Janmohamed et al examined the impact of training arrangements in one large scheme on senior house officers’ expectations of meeting College guidelines for psychotherapy training (Psychiatric Bulletin, March 2004, 28, ). In September 2003, clinical tutors across the West Midlands assisted with an audit of training opportunities and part II MRCPsych candidates’ actual compliance with current guidelines. It showed that logbook records of psychotherapy experience were often inaccurate. Where availability of supervision was relatively good, this did not guarantee good take-up.
Thirteen candidates could be fully assessed against the current guidelines for supervised practice (Royal College of Psychiatrists, 2002). They were most likely to have received supervision for brief individual psychodynamic psychotherapy and least for group psychotherapy. Supervision experience in cognitive-behavioural therapy was more common than in brief integrative or supportive therapy (which the current guidelines also require). Four trainees were effectively prevented from getting near the total requirement because they did not receive family therapy experience when rotating to posts in child psychiatry. Most trainees had not managed to see the recommended ‘long’ case, and this requirement alone prevented three from meeting the guidelines in full.

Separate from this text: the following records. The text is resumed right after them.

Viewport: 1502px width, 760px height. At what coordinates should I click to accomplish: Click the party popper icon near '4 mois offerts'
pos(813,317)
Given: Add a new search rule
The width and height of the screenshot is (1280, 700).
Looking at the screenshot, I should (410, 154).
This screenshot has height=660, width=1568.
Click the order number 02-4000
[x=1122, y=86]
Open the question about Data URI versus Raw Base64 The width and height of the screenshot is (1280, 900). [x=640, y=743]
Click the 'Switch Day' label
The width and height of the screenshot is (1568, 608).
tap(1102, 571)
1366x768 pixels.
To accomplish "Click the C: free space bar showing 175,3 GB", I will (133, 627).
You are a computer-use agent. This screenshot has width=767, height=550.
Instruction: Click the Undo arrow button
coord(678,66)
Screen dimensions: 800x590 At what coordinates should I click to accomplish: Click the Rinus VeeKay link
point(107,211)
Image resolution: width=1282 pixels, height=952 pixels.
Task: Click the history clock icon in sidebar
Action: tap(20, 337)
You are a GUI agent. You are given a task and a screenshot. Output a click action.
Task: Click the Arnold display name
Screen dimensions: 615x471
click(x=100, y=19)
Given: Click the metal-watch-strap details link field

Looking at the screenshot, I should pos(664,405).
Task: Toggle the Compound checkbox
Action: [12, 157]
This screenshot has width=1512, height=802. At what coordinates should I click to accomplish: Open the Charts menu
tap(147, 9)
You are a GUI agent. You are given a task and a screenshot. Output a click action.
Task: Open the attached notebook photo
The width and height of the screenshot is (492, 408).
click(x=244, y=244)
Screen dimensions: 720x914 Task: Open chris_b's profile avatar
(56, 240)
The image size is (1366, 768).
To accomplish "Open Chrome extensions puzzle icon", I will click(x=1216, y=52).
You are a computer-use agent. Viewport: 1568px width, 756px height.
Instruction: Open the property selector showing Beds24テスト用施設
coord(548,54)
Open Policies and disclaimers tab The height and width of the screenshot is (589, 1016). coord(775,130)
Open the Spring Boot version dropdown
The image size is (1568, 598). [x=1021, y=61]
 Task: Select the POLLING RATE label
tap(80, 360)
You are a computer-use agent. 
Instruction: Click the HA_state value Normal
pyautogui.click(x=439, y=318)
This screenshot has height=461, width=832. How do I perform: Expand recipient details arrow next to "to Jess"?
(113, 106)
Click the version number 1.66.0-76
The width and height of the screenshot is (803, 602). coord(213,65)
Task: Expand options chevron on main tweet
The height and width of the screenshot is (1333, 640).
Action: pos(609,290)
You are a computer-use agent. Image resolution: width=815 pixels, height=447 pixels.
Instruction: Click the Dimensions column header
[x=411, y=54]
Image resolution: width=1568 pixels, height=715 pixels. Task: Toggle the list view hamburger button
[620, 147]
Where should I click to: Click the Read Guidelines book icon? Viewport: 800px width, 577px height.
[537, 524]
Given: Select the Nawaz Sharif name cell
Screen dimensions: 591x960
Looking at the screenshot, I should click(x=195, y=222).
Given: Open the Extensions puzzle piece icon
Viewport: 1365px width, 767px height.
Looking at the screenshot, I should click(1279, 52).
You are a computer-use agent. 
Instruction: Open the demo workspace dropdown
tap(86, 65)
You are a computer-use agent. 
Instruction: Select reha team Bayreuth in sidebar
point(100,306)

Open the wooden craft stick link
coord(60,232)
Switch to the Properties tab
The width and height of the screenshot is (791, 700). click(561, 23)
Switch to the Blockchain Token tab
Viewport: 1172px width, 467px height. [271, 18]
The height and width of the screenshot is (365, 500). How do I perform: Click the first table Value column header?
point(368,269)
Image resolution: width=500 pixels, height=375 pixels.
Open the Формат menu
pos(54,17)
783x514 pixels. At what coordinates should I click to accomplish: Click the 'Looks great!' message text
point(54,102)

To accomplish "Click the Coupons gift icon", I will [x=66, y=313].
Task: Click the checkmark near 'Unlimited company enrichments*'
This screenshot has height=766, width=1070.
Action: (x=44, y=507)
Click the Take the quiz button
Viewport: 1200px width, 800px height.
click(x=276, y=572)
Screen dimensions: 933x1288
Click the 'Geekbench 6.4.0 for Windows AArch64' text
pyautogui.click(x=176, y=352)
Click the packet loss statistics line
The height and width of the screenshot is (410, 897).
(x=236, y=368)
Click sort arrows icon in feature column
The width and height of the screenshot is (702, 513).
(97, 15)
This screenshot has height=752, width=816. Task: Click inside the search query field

The only two who did fulfil them had both undertaken a full-time 6-month placement in psychotherapy within the previous year.
Janmohamed et al reported high support among trainees for rotational psychotherapy posts when protected time is already provided. When, as here, this protection is not well established, dedicated full-time or half-time psychotherapy posts remain a reliable means of ensuring current guidelines are met.